Une dimension essentielle semble transcender les formes particulières prises par l’autorité traditionnelle : celle de la nécessaire médiation que l’autorité réalise entre l’individuel et le collectif. Mais le Tiers ou « l’au-delà d’elle-même » que l’autorité mobilise avec la tradition est un tiers transcendant (un passé fondateur qui s’appuie sur la puissance du « Très Haut »). Le Tiers de l’univers démocratique qui repose sur un principe de légitimité autonome ne peut pas être de même nature : l’autorité ne peut plus être « de droit divin », et son extériorité ou sa précédence doit paradoxalement être construite. Nous voyons bien là la difficulté : pendant longtemps « l’habit faisait le moine », et il suffisait à la rigueur de revêtir les oripeaux de la fonction pour être reconnu dans son autorité : « Même si le prêtre était nul on écoutait son prêche parce que l’on croyait en Dieu »… il n’en va plus ainsi : aujourd’hui, c’est dans la façon plus ou moins performante de « personnaliser » la fonction ou de l’incarner en tant que personne que réside l’exercice de l’autorité.

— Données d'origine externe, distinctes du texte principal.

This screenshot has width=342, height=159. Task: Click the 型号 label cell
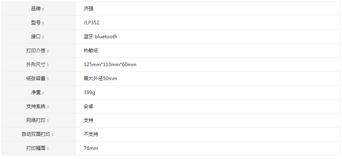coord(38,23)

Nous retrouvons là comme prévu un espace de responsabilité personnelle où l’apprentissage et la formation peuvent trouver leur juste place. L’autorité se gagne désormais. La reconnaissance ne va plus de soi. Mais le pouvoir ne cesse pas pour autant d’en constituer une condition nécessaire… Ce qui légitime ce pouvoir, et qui subsume tous les cas particuliers de « délégation » (le professeur est « délégué » par la République pour remplir sa mission), c’est ce que Hobbes appelle « l’autorisation », qui est donnée par les hommes à ceux ou celui qui les représentent et assurent leur protection et la possibilité d’une existence collective[10]. C’est nous tous qui avons donné à tel ou tel acteur l’autorité d’agir à notre place en vertu de ce pacte social. L’effet pervers est immédiatement palpable : le souverain peut se retourner contre moi, m’ôtez jusqu’à la vie… Face à de tels risques de despotisme et d’autoritarisme, n’ai-je pas le droit alors de lui retirer cette autorisation et de le considérer illégitime ? Le droit de sédition et de désobéissance prévaut dans ce cas…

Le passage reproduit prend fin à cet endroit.